Dans les habitudes du FBI ?

Le FBI a déjà eu recours à des équipes publiques et à des techniques clandestines pour lutter contre la cybercriminalité. Cyber Action Team (CAT), une équipe rapide et publique composée d’agents, d’analystes et d’experts techniques, déployable à l’international pour répondre aux incidents majeurs. Cette unité est officielle et documentée par le FBI.

Operation Tovar, 2014
Le FBI a dirigé ou co-piloté des opérations multinationales contre des botnets et ransomwares, notamment l’opération Tovar contre Gameover Zeus et CryptoLocker en mai-juin 2014. Ces actions ont combiné saisies de serveurs, sinkholing et coopération judiciaire internationale.

Playpen / Operation Pacifier, 2015
En 2015 le FBI a saisi puis fait tourner le site Tor « Playpen » et a déployé un « Network Investigative Technique » (NIT), un code visant à identifier des visiteurs anonymes.

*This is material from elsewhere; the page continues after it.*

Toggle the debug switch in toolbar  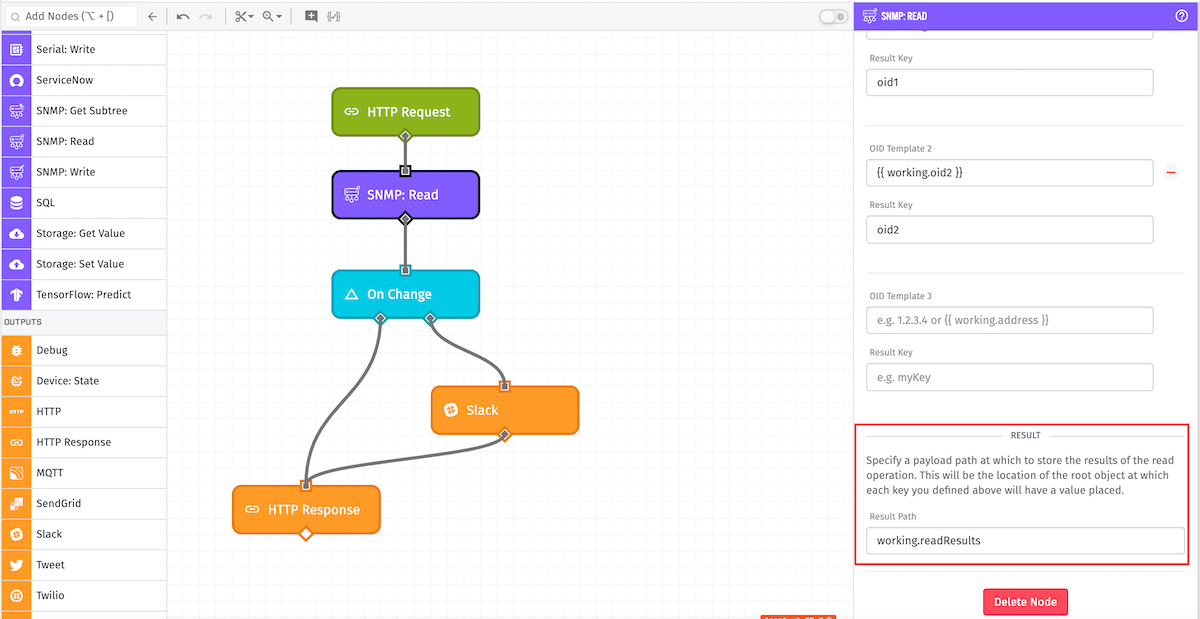click(832, 16)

L’opération, dite Operation Pacifier, a conduit à des centaines d’arrestations mais a déclenché des contestations juridiques et éthiques sur la portée et la légalité de ces intrusions.

Freedom Hosting, 2013
Des révélations indiquent que le FBI a contrôlé des serveurs de fournisseurs Tor (Freedom Hosting) et utilisé des exploits pour desanonymiser des utilisateurs dès 2013, technique comparable aux NIT. L’usage de NIT et d’exploits a donné lieu à des ordres de justice, des demandes de divulgation du code et des remises en cause de preuves. Des ONG et certains juges ont critiqué le maintien secret de ces outils pour des raisons de sécurité et d’état de droit.